Dataset items:
########
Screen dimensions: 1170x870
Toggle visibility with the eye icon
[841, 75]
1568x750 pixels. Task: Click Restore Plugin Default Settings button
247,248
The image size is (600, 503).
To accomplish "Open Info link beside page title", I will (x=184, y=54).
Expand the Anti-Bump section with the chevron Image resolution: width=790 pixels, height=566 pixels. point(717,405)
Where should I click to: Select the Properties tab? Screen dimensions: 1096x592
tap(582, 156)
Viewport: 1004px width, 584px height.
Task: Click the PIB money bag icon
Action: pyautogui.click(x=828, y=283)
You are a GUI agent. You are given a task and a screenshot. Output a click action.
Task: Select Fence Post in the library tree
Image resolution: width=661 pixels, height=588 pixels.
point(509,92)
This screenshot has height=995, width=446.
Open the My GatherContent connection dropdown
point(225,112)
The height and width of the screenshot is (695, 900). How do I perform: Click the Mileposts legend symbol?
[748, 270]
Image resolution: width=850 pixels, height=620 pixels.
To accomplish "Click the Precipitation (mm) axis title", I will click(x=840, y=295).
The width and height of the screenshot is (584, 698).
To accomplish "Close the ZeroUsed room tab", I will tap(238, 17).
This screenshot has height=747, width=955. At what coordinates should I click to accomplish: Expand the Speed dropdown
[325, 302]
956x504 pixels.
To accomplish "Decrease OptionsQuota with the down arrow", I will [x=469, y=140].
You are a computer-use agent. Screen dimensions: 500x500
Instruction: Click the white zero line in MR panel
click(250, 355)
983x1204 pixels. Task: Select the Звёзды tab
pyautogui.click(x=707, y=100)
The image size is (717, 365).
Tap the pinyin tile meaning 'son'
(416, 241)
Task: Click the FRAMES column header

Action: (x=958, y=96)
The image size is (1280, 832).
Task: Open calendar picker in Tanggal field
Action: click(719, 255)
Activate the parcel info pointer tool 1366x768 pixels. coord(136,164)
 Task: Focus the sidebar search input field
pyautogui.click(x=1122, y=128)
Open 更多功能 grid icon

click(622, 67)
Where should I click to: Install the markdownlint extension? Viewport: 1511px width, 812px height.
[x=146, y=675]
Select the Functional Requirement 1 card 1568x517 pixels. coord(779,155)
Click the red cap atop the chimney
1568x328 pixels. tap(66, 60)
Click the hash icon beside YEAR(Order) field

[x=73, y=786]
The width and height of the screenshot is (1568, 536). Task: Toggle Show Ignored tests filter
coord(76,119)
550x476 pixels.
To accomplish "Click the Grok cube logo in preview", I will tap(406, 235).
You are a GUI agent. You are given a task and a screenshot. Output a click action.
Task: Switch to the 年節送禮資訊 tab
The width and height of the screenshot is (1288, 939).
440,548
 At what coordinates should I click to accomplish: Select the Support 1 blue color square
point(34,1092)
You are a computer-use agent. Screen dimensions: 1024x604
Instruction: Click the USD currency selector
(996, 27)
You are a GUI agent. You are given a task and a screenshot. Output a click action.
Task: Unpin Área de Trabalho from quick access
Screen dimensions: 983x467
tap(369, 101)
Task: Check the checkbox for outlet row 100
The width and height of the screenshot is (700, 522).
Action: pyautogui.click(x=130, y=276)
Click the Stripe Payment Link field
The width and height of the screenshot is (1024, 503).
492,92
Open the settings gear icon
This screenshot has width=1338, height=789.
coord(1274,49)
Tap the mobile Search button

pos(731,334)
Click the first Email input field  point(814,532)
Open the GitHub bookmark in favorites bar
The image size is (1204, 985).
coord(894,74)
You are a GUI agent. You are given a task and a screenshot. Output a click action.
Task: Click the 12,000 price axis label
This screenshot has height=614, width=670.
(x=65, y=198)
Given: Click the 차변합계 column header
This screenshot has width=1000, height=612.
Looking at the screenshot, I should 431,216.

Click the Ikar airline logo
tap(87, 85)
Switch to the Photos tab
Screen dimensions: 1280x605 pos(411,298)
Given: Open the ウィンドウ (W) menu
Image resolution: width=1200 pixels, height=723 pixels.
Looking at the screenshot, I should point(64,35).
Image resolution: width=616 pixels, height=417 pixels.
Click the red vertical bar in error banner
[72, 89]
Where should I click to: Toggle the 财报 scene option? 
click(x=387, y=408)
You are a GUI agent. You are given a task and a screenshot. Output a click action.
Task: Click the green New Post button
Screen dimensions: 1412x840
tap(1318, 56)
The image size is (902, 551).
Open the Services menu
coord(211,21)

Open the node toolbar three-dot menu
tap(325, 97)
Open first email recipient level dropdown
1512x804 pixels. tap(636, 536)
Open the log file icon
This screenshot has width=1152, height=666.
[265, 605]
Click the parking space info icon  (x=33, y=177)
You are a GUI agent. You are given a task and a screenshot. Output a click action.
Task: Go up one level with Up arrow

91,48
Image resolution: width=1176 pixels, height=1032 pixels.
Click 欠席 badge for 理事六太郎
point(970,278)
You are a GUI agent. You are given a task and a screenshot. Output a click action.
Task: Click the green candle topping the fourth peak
########
Directions for this task: Show the lines from the data above that contain the string "will".

Result of the exercise:
To accomplish "Open Info link beside page title", I will (x=184, y=54).
To accomplish "Click the Precipitation (mm) axis title", I will click(x=840, y=295).
To accomplish "Close the ZeroUsed room tab", I will tap(238, 17).
To accomplish "Decrease OptionsQuota with the down arrow", I will [x=469, y=140].
To accomplish "Click the Grok cube logo in preview", I will tap(406, 235).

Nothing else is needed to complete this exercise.